Po dwóch godzinach pracy dokopałem się w końcu do poziomu, na którym zaczęły występować inne materiały niż kamień. Mój pasek energi był już dawno za połową, zacząłem też sam odczuwać duże zmęczenie. Gdy chciałem już skończyć kopać, dostrzegłem wyłaniającą się spod kamienia rudę. Oczyściłem szybko teren wkoło i odkryłem, że to węgiel. Lepsze to, niż nic. Szybko go wykopałem i opuściłem kopalnię.
Kiedy wróciłem na powierzchnię, odetchnąłem z ulgą. Pomyślałem, że dobrze byłoby jeszcze pozyskać trochę drewna, więc wyznaczyłem sobie teren do wycinki. Sciąłem dwa drzewa, odciąłem gałęzie i zabrałem całe drewno do ekwipunku.
Wróciłem do Gildii i odłożyłem to wszystko do magazynu. Jakiś gracz popodliczał co przyniosłem i dał mi małą zapłatę.
Następnie opuściłem punkt zero, żeby pozbierać rośliny dla alchemików. Trochę się bałem, ale na terenie Gildii nie było wielu wartościowych roślin. Jeśli będę ostrożny, wszystko powinno być w porządku. Po dłuższej chwili, udało mi się znaleźć kępkę Albani.

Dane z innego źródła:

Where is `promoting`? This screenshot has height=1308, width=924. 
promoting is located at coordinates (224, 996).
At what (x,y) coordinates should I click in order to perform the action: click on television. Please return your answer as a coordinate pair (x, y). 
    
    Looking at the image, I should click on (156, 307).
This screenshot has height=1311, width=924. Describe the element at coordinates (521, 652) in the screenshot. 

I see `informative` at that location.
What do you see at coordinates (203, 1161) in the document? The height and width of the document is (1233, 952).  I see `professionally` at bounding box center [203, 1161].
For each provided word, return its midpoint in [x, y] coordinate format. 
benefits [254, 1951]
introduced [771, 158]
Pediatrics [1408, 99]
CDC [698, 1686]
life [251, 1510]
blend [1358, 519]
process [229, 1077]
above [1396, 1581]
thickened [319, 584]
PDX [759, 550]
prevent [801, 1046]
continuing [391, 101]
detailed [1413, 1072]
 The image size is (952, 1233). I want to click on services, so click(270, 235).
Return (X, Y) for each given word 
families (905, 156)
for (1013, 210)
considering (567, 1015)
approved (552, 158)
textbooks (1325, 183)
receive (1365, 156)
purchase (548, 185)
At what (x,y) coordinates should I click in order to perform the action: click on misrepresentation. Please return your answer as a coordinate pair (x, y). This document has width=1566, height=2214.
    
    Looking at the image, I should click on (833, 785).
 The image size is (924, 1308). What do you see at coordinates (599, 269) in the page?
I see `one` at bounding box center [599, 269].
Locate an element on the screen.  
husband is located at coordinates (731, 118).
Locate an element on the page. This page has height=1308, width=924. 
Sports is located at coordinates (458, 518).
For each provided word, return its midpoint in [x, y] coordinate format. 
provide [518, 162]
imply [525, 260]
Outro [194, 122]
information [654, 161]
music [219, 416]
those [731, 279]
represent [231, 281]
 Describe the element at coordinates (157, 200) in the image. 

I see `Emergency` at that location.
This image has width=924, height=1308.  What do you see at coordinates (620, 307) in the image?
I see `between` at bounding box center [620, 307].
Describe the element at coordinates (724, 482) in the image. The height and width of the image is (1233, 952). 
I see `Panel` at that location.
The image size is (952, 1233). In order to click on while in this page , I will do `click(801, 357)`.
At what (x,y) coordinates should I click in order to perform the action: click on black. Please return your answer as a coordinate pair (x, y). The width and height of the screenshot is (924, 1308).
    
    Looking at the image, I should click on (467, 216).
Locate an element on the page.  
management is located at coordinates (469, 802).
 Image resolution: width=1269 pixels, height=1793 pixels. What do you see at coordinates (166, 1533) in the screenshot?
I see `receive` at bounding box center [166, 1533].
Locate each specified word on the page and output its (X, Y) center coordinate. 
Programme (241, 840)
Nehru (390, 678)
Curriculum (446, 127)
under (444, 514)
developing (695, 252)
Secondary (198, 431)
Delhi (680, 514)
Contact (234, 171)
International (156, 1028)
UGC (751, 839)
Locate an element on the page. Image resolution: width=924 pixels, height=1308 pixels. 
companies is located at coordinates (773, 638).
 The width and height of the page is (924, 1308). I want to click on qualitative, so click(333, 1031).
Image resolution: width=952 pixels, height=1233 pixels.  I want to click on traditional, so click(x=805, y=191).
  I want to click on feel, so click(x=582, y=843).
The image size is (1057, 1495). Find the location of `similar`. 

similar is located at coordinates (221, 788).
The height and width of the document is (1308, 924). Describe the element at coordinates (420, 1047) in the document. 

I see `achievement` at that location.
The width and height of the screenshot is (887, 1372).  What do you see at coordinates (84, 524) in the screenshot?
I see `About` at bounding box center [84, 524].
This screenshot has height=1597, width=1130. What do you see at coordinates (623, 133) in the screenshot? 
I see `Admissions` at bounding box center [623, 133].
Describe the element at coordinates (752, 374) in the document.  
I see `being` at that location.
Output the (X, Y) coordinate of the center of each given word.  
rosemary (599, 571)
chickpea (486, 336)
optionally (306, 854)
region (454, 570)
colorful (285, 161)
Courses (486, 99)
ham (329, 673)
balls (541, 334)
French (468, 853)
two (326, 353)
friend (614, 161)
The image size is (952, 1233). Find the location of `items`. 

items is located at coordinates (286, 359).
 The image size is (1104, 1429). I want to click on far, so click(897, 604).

Już chciałem zebrać roślinę, gdy nagle zza moich pleców wyskoczył mechpard i popchnął mnie na ziemię. Krzyknąłem z bólu, gdy stanął mi na plecach, nie miałem jak się obronić. Niespodziewanie wyleciał jakiś człowiek waląc w mecha. Ten przewrócił się i zginął.
- Cześć, uważaj na siebie na przyszłość - powiedziała nieznajoma i mrugnęła do mnie. - bierz, co chcesz i leć do Gildii, zanim jeszcze coś cię zaatakuje.
- Ty go zabiłaś, to twój łup - wskazałem martwego mecha.
Dziewczyna opatrzyła mi ranę. Zerwałem albanię, podziękowałem za uratowanie życia i poszedłem do Gildii.
Po drodze, zauważyłem jakiegoś gracza, który pojawił się i po chwili ruszył przed siebie. Pewnie nowy... Podbiegłem do niego i zapytałem:
- Dopiero co się zalogowałeś, prawda?
Potaknął.
- Jestem Kay, choć zaprowadzę Cię do Leading Lighta, to taki przywódca naszej społeczności, którą stworzyliśmy, żeby razem przejść grę. Chociaż w sumie też nie jestem tu długo - uśmiechnąłem się.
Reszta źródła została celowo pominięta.